Aim of the exercise: Your reply should consist only of the lines from the one holding "Given: Click the Apr 2020 month label" to the last line of the data below, written out exactly and without pictures.
*** Block opens ***
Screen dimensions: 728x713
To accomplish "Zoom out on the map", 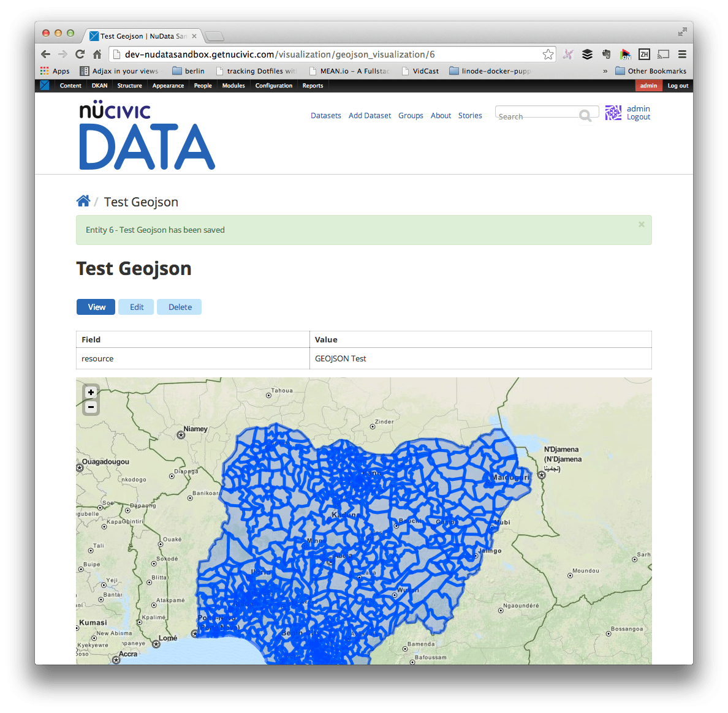I will (91, 406).
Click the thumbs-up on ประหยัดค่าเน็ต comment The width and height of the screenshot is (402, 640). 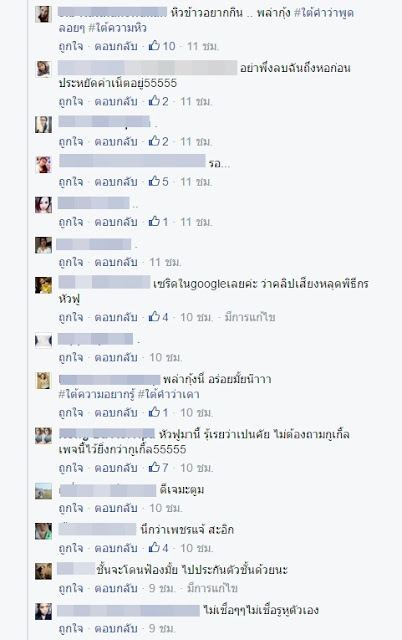pyautogui.click(x=154, y=100)
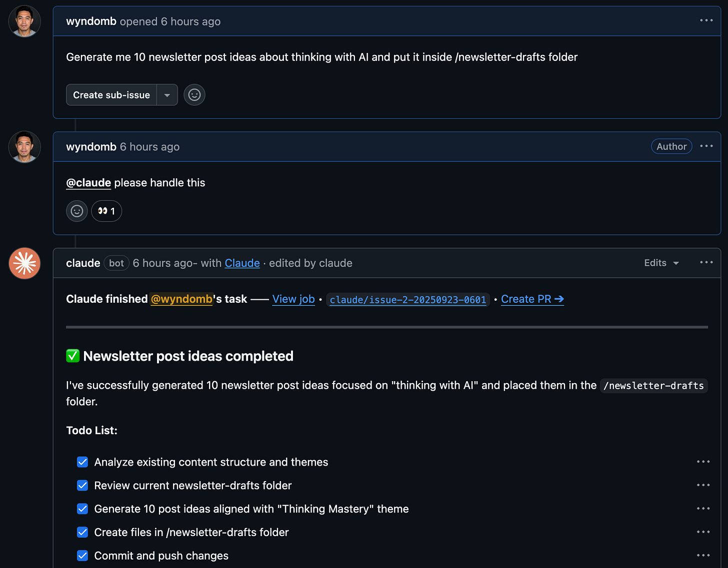This screenshot has height=568, width=728.
Task: Open the emoji picker on the issue description
Action: 194,94
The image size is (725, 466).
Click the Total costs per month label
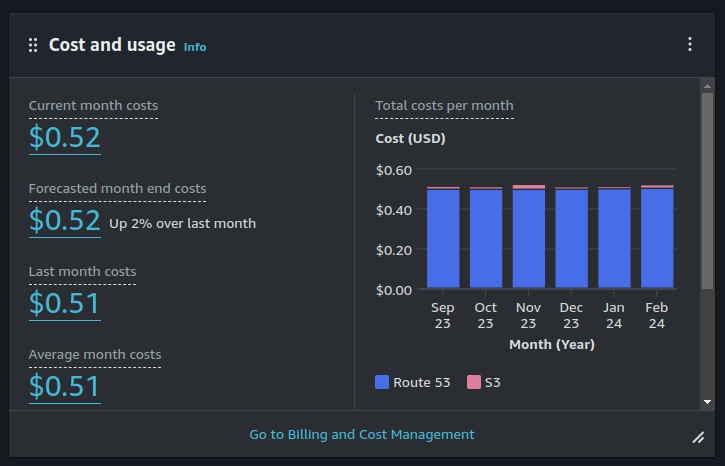click(x=444, y=106)
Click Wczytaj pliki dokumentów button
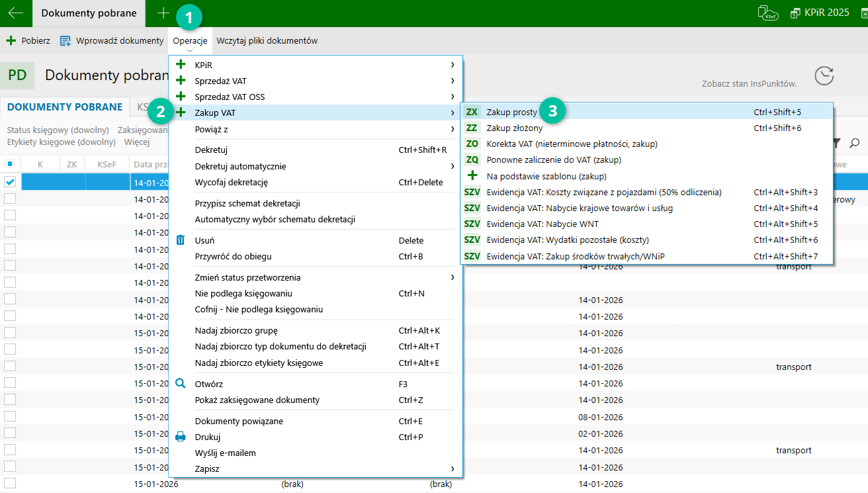The image size is (868, 493). [x=267, y=41]
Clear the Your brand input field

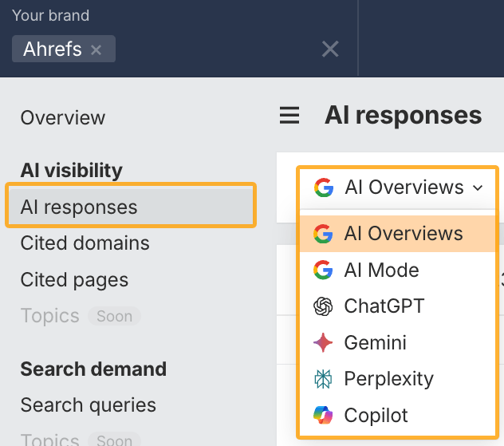click(x=329, y=49)
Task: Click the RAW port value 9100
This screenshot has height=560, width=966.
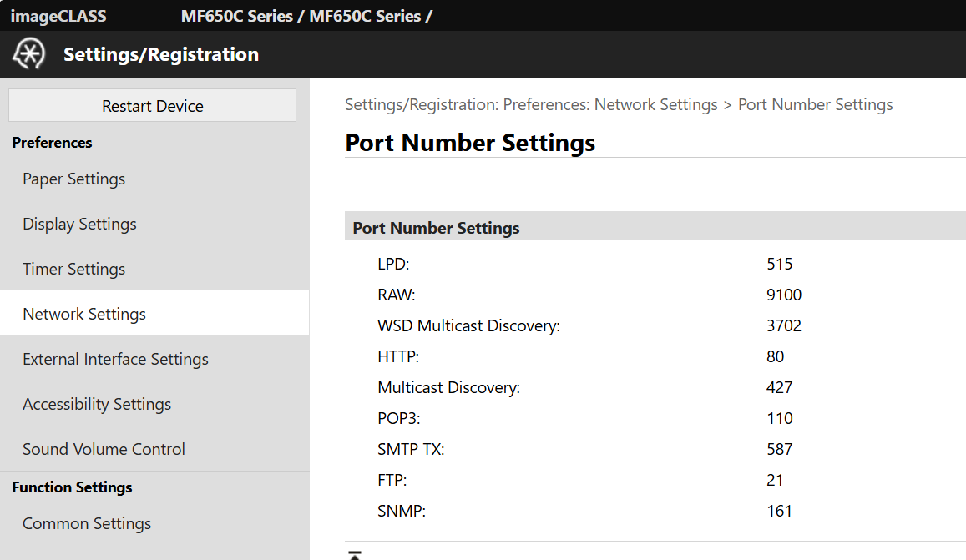Action: (x=783, y=295)
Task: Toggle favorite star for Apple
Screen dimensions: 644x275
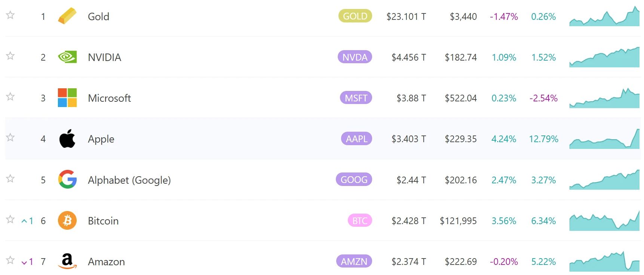Action: 10,138
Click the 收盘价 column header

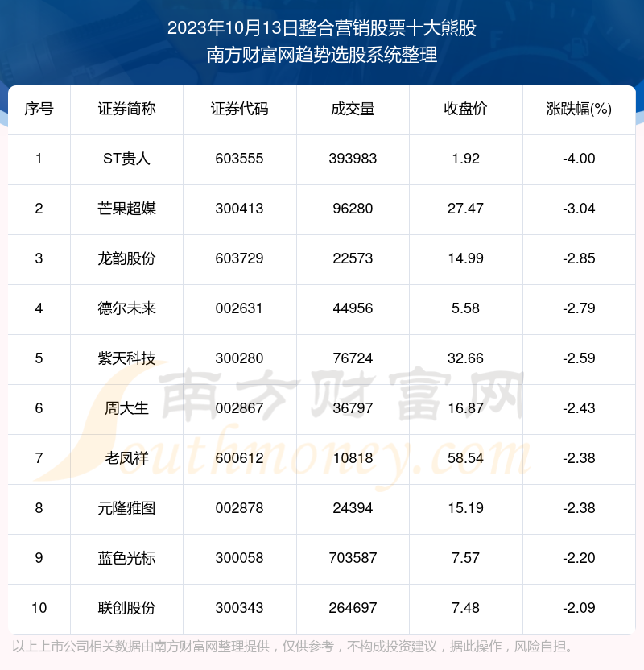pyautogui.click(x=466, y=110)
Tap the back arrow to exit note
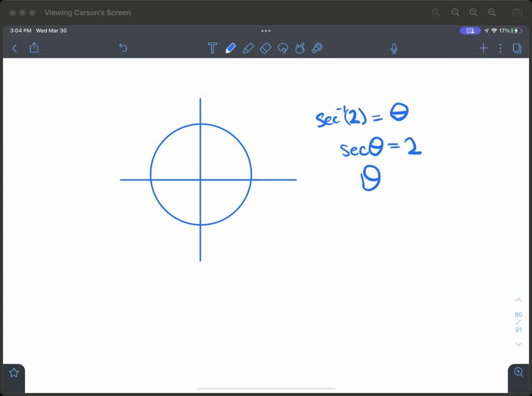 [x=14, y=48]
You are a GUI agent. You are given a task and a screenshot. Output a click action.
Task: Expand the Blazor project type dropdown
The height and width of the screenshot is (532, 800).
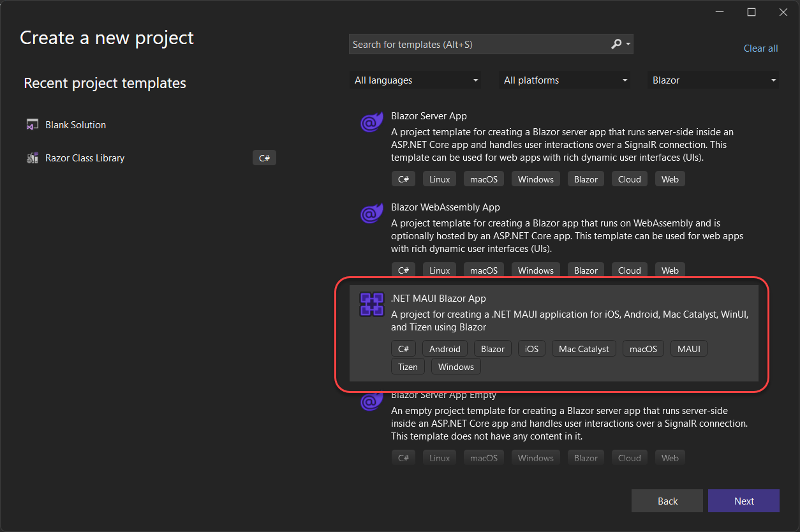pos(713,80)
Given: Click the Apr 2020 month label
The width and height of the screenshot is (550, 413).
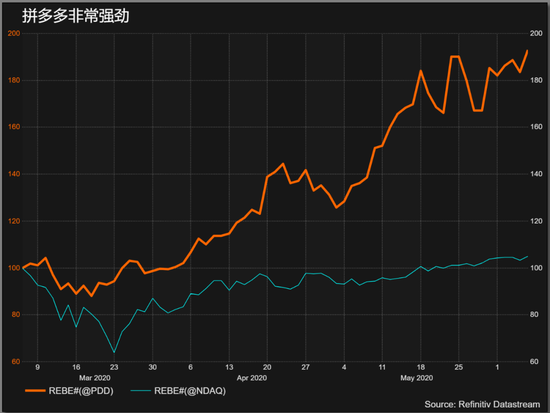Looking at the screenshot, I should (x=251, y=378).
*** Block closes ***
Solution for this problem:
Given: Click the Apr 2020 month label
The width and height of the screenshot is (550, 413).
Looking at the screenshot, I should (x=251, y=378).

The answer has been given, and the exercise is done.